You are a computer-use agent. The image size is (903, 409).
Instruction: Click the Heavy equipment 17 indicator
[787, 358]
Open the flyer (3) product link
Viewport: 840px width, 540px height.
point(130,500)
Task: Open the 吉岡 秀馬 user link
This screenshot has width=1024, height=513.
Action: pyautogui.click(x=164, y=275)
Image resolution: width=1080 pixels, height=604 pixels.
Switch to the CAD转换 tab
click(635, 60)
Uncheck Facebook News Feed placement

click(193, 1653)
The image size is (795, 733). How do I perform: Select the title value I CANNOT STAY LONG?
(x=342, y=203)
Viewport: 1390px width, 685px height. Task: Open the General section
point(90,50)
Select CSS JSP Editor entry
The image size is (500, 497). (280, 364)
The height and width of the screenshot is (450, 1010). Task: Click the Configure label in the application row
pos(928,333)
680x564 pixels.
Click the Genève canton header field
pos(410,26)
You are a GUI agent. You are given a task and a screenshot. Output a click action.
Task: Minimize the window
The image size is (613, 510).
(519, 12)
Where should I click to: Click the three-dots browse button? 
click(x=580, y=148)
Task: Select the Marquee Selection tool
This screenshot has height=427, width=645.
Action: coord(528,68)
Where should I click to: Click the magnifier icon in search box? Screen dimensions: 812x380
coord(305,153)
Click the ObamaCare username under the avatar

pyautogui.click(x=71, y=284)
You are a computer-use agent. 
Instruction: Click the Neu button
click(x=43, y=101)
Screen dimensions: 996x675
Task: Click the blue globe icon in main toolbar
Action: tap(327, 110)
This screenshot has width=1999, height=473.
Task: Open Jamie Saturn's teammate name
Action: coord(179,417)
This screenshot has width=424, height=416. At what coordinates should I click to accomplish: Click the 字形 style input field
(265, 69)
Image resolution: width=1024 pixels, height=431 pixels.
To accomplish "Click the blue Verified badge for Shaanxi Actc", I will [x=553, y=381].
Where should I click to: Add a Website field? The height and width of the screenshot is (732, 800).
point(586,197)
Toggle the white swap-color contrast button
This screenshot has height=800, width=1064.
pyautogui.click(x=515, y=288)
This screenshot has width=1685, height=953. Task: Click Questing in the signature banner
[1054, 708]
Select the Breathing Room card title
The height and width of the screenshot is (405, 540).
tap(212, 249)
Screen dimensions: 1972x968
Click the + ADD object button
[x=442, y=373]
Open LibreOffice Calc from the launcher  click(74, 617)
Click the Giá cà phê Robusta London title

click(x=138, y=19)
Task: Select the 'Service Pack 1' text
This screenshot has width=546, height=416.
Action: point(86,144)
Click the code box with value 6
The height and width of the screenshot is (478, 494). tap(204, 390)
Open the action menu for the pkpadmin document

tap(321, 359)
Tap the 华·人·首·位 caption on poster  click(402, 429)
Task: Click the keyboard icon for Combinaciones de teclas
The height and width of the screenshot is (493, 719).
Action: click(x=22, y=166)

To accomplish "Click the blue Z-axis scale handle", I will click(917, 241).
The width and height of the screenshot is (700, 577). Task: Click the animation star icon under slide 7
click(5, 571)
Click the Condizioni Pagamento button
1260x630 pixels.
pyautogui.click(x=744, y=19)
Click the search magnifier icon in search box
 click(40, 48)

### TASK REQUIREMENTS
Copy every line above in which the string "computer" shows up.

### EXERCISE RESPONSE
You are a computer-use agent. The image size is (903, 409).
You are a computer-use agent. 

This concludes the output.